> EXERCISE DATA
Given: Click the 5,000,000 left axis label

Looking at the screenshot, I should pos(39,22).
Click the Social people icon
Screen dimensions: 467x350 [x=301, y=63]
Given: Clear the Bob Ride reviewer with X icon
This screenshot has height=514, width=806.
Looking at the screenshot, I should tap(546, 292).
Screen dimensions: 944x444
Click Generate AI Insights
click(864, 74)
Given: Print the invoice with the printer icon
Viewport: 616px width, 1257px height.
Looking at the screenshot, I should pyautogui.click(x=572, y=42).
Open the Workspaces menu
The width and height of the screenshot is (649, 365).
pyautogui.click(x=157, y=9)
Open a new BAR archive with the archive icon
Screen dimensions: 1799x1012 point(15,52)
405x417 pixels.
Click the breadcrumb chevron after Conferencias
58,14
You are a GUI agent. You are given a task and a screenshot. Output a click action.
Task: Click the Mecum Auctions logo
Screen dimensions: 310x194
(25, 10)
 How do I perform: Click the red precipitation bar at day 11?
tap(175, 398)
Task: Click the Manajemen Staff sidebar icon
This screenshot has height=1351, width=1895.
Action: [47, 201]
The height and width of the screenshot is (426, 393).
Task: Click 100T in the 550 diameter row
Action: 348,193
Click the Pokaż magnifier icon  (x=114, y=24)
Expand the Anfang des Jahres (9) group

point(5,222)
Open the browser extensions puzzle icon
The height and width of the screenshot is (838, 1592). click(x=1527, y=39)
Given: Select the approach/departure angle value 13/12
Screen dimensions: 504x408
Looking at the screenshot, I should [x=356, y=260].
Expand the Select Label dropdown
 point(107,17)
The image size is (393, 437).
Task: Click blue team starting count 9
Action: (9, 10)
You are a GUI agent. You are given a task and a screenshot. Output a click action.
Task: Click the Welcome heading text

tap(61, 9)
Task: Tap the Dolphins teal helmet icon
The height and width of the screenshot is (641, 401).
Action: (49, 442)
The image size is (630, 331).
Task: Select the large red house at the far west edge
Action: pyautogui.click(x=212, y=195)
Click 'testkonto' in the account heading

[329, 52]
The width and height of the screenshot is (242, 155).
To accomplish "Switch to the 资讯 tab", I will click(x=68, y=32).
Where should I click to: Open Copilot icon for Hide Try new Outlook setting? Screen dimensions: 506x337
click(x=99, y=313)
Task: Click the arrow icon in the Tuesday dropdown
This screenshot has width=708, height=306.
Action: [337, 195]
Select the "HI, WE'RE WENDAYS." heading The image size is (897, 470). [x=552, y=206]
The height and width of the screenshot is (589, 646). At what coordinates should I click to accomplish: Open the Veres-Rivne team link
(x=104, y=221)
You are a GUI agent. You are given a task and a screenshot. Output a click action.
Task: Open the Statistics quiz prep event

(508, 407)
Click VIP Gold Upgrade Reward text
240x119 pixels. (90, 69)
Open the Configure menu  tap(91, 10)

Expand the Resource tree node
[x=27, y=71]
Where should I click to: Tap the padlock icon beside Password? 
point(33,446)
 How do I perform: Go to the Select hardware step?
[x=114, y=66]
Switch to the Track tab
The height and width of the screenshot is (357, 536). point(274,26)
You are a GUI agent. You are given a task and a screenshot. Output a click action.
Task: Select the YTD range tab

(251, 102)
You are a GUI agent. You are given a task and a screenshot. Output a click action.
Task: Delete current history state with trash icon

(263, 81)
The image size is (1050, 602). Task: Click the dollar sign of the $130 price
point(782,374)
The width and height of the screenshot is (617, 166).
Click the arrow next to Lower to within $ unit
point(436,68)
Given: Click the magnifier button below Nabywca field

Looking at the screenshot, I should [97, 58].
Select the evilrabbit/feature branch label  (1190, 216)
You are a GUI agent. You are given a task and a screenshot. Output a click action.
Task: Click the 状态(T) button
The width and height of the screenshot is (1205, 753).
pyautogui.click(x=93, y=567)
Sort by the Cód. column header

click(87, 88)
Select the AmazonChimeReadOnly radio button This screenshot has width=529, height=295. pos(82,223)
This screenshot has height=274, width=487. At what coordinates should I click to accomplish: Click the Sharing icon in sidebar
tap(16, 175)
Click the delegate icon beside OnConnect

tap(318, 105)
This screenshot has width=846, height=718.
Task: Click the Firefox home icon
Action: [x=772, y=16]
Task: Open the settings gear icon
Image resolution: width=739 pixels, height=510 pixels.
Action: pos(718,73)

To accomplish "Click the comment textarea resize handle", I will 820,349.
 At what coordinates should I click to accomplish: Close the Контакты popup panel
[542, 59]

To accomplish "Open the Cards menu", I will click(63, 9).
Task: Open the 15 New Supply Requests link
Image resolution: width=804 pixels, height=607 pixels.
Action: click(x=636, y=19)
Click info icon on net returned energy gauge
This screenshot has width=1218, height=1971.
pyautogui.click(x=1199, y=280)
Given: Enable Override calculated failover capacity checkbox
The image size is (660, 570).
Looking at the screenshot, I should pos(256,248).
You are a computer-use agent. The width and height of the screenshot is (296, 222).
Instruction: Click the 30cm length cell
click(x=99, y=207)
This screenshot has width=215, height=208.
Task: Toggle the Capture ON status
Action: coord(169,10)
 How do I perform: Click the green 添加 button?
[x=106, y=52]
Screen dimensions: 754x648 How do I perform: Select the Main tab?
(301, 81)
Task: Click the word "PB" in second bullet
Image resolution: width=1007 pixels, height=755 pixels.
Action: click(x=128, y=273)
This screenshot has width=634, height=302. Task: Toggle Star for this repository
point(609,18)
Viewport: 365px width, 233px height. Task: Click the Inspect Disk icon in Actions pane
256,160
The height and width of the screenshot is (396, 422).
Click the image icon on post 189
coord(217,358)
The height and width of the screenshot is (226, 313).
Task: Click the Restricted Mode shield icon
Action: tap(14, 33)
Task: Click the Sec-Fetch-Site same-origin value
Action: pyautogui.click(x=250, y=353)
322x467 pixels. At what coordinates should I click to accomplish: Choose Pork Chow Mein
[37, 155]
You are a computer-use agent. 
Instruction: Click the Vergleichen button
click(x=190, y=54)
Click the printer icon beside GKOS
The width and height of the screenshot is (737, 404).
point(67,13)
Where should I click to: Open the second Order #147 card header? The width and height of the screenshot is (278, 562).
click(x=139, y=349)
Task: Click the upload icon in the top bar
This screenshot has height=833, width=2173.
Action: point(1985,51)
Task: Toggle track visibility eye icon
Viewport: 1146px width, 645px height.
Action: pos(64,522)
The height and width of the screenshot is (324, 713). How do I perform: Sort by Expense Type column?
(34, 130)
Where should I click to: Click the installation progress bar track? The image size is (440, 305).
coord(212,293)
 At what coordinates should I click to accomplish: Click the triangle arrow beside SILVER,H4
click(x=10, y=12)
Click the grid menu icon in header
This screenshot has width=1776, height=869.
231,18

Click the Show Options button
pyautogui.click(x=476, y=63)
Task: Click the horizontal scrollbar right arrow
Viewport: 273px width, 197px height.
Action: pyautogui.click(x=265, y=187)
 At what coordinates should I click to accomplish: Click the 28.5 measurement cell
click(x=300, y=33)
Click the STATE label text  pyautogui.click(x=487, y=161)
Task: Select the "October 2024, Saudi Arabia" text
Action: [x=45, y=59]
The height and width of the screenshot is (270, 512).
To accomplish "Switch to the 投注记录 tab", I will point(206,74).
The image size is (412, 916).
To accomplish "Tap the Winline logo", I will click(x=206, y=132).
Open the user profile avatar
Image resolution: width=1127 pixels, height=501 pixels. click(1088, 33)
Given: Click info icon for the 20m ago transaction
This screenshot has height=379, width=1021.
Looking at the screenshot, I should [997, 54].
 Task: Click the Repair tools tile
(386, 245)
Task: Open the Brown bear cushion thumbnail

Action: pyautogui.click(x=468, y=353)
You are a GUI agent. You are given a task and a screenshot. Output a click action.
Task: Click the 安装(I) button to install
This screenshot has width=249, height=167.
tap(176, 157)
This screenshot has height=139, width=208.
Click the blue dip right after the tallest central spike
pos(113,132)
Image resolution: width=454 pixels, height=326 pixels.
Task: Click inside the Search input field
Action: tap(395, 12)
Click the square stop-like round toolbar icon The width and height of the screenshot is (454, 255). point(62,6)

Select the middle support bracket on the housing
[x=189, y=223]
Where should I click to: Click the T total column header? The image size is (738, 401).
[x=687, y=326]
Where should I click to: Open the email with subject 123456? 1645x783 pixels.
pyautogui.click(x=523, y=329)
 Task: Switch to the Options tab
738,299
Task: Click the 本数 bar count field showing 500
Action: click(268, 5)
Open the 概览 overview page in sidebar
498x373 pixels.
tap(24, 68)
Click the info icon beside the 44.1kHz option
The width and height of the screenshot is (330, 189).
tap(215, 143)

> STATED EXERCISE
Rewrite everything from the line containing "Task: Open the Brown bear cushion thumbnail" down to the line containing "[x=687, y=326]", substituting "pillow" for "cushion" and leaving the rest unchanged.

> ANSWER TO THE EXERCISE
Task: Open the Brown bear pillow thumbnail

Action: pyautogui.click(x=468, y=353)
You are a GUI agent. You are given a task and a screenshot. Output a click action.
Task: Click the 安装(I) button to install
This screenshot has width=249, height=167.
tap(176, 157)
This screenshot has height=139, width=208.
Click the blue dip right after the tallest central spike
pos(113,132)
Image resolution: width=454 pixels, height=326 pixels.
Task: Click inside the Search input field
Action: tap(395, 12)
Click the square stop-like round toolbar icon The width and height of the screenshot is (454, 255). point(62,6)

Select the middle support bracket on the housing
[x=189, y=223]
Where should I click to: Click the T total column header? The image size is (738, 401).
[x=687, y=326]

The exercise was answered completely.